Grazin' Hell

Bush put former industry lobbyists in charge of public lands. Now a deal with a Wyoming rancher has the stewards running for cover.

Asked by Wisconsin senator Russ Feingold if he thought Comer had misled him, Myers responded, "I believe there was additional information about the course of the negotiations that should have been brought to my attention by Mr. Comer."

The performance neatly omitted any mention of the information that Comer did bring to his attention. Documents not released with the public version of the IG's report include an acknowledgment by Myers that he "was periodically briefed by Comer on the progress" of the settlement. According to Budd-Falen, Myers was notified when the RICO case was dropped out of the agreement. He also was the one of the recipients of a "briefing paper" Comer wrote, explaining his actions after the DOI started to get heat over the settlement in the summer of 2003. Shown a copy of that document by the IG investigator, Myers said he couldn't recall having ever received it.

 
Jay Bevenour
 
Move 'em on, head 'em up: Former DOI solicitor 
William G. Myers III, seeking a federal judgeship, 
fields questions about the "sweetheart deal" struck by 
aide Robert Comer.
Mark Wilson/Getty Images
Move 'em on, head 'em up: Former DOI solicitor William G. Myers III, seeking a federal judgeship, fields questions about the "sweetheart deal" struck by aide Robert Comer.

Myers's claims of being several steps removed from the Robbins mess haven't persuaded the environmental groups keen on blocking his appointment to the bench. "What we know from his testimony is that he hired Comer, that he specifically authorized Comer to negotiate this deal, and that this is the only settlement of its kind that he ever authorized an associate solicitor to negotiate," says Doug Kendall of the Washington-based Community Rights Counsel. "Why get a senior political appointee involved in a settlement between a single rancher and a local BLM office?"

Myers's defenders argue, not implausibly, that he was far too distracted by a massive lawsuit against the DOI over its handling of Indian trust accounts to be concerned about Robbins.
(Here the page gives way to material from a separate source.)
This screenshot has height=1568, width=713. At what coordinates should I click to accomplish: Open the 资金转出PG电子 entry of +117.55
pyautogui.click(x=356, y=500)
One could also make a case that Comer, caught between an intransigent rancher and zealous field officers, tried to cut a pragmatic (if lopsided) deal that would get Robbins -- whose lawsuits required an ongoing response that amounted to full-time work by two staffers in the regional office -- off the department's back. But that isn't the way the Inspector General saw it.

"The conduct in this report cries out for administrative action," states the IG's findings, yet no such action has been forthcoming. The only administrative move Comer has endured is his transformation from political appointee in Washington to regional solicitor in Colorado -- a process known in federal circles as "burrowing in," since a civil-service post offers greater job security than a tenuous appointee position.
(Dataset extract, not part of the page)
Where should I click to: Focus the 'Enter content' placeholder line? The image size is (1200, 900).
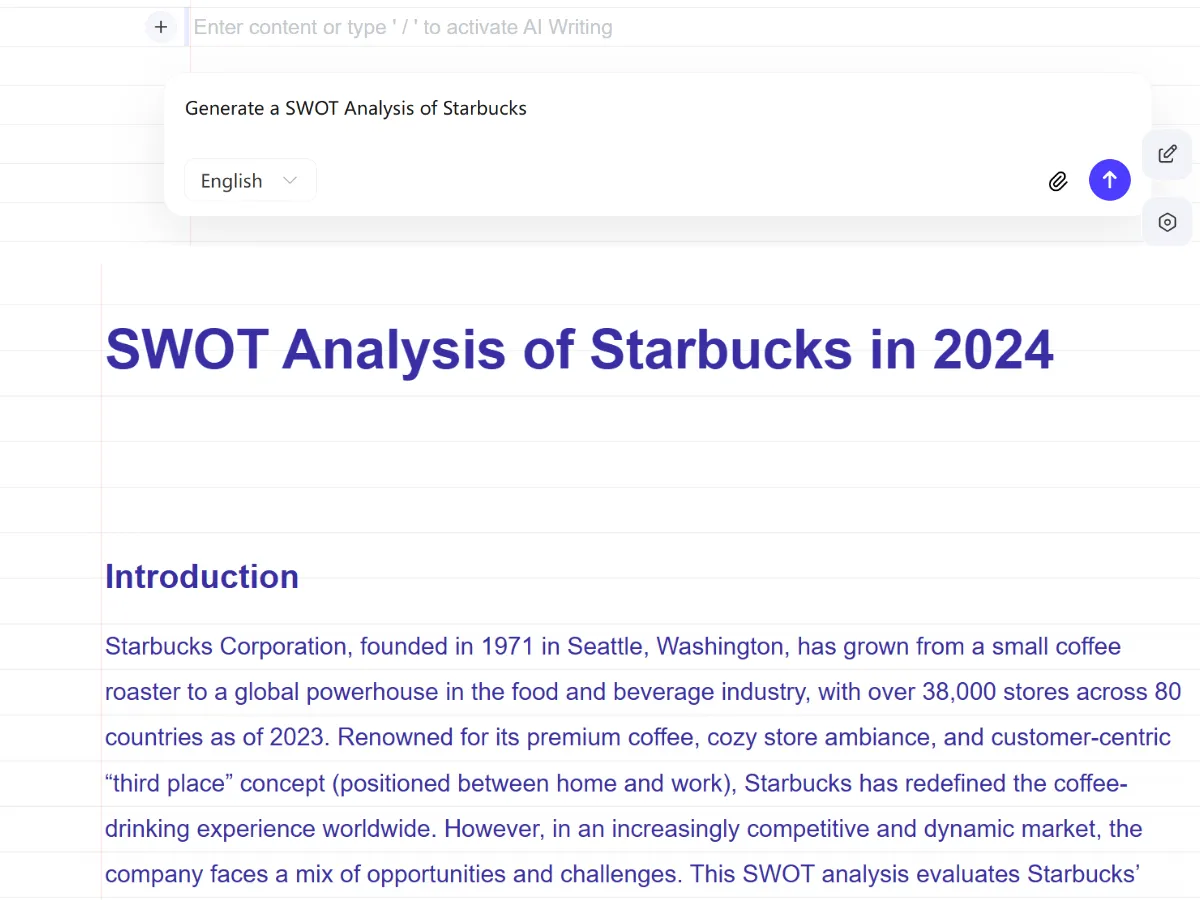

"We were all amazed that he was able to burrow in," says one of Comer's former colleagues. "What he did would never fly in private practice. If you represent the wife in a divorce and you do everything in the case to favor the husband, she could bring a malpractice case against you."

Seven years after it began, Frank Robbins's lawsuit against the BLM employees who tasked him is still limping through the courts, a source of great frustration to both sides. Some of the employees are approaching retirement, and at least one has died since it all started.

"It's incredible that people trying to do their job have been treated this way," says Jon Marvel. "Letting that RICO suit continue is a black, black mark on the government."

But an attorney for the Department of the Interior has many different kinds of clients. The agencies. Senior officials. Their employees. The land, wildlife, minerals and other resources. And, of course, the public.

It just happens that, in the Norton era, some of the clients are a lot more important than others.